# EXERCISE DIRECTIONS
Go through the records and report each line in which the word "section" occurs.

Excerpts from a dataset
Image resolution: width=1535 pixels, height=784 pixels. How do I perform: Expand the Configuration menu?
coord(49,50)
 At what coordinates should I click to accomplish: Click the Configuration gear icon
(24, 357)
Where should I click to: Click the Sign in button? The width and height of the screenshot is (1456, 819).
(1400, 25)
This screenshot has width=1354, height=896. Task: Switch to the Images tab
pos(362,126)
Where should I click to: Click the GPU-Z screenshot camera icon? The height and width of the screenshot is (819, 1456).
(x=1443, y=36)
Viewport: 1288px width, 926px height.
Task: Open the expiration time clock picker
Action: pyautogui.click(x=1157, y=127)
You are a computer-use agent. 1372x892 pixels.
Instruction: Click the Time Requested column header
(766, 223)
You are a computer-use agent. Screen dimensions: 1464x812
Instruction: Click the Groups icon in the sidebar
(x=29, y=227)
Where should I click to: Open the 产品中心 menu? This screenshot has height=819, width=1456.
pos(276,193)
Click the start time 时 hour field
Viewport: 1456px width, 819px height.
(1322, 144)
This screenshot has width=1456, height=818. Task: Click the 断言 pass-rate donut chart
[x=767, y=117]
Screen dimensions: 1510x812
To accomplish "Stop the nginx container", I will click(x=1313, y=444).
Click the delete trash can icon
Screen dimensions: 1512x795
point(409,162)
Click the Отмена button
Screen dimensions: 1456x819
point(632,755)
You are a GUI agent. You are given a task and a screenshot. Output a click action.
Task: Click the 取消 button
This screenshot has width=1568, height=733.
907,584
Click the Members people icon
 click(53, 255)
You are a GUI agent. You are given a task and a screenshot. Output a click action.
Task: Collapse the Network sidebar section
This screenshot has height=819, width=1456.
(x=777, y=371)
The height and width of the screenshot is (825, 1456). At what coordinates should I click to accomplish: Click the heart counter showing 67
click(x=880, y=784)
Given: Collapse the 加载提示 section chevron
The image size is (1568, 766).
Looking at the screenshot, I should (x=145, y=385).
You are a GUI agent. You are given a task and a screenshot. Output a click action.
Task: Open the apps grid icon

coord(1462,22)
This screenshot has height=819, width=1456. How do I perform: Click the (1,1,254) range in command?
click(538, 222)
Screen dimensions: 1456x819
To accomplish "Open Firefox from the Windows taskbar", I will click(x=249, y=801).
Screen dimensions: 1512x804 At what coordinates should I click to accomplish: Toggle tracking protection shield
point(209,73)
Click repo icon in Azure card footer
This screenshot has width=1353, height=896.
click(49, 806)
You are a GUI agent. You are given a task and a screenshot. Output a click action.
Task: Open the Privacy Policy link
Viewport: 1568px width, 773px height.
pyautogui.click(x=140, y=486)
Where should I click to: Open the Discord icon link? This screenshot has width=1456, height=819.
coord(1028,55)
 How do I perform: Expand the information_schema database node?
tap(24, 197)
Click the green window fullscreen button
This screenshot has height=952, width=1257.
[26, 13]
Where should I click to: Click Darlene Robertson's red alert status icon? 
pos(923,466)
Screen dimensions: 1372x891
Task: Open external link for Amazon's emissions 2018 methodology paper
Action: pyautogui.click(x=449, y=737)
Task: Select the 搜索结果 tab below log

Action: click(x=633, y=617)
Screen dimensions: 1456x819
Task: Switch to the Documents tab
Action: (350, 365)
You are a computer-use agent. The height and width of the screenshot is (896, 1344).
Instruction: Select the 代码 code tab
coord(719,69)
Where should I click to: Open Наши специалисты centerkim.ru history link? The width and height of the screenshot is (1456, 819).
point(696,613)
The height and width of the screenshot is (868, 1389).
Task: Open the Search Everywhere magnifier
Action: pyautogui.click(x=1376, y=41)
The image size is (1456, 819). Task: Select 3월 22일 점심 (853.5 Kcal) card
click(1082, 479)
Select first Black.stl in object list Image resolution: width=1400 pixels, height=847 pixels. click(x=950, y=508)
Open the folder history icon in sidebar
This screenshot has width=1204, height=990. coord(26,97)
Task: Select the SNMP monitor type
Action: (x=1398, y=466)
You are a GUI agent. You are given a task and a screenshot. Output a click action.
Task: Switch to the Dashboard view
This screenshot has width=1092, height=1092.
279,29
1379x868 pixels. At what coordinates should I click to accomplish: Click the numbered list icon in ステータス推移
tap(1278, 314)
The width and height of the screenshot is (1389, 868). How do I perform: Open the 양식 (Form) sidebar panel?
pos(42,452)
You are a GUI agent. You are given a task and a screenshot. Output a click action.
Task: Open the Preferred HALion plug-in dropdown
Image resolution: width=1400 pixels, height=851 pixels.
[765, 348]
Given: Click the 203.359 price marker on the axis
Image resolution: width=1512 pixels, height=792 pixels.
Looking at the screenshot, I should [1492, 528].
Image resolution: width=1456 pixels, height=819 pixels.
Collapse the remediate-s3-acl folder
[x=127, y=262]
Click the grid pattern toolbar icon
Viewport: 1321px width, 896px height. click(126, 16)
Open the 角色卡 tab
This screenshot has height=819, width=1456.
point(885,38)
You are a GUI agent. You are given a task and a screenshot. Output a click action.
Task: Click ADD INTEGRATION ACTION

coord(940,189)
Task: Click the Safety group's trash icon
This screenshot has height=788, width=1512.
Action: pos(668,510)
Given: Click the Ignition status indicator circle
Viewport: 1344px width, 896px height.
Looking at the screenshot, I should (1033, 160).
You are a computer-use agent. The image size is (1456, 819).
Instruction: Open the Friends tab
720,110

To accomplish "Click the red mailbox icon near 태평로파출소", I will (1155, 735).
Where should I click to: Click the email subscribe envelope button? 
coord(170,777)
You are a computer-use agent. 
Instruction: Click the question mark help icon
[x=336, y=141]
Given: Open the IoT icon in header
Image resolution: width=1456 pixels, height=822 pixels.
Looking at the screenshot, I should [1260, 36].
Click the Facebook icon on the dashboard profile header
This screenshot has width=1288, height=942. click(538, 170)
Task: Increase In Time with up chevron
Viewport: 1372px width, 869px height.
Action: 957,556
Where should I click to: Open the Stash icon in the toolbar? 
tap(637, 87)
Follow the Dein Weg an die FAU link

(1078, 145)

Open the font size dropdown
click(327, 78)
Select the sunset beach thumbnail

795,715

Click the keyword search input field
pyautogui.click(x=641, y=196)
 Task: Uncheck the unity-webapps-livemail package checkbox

# SOLUTION TO THIS PROBLEM
Task: Collapse the Network sidebar section
Given: Collapse the 加载提示 section chevron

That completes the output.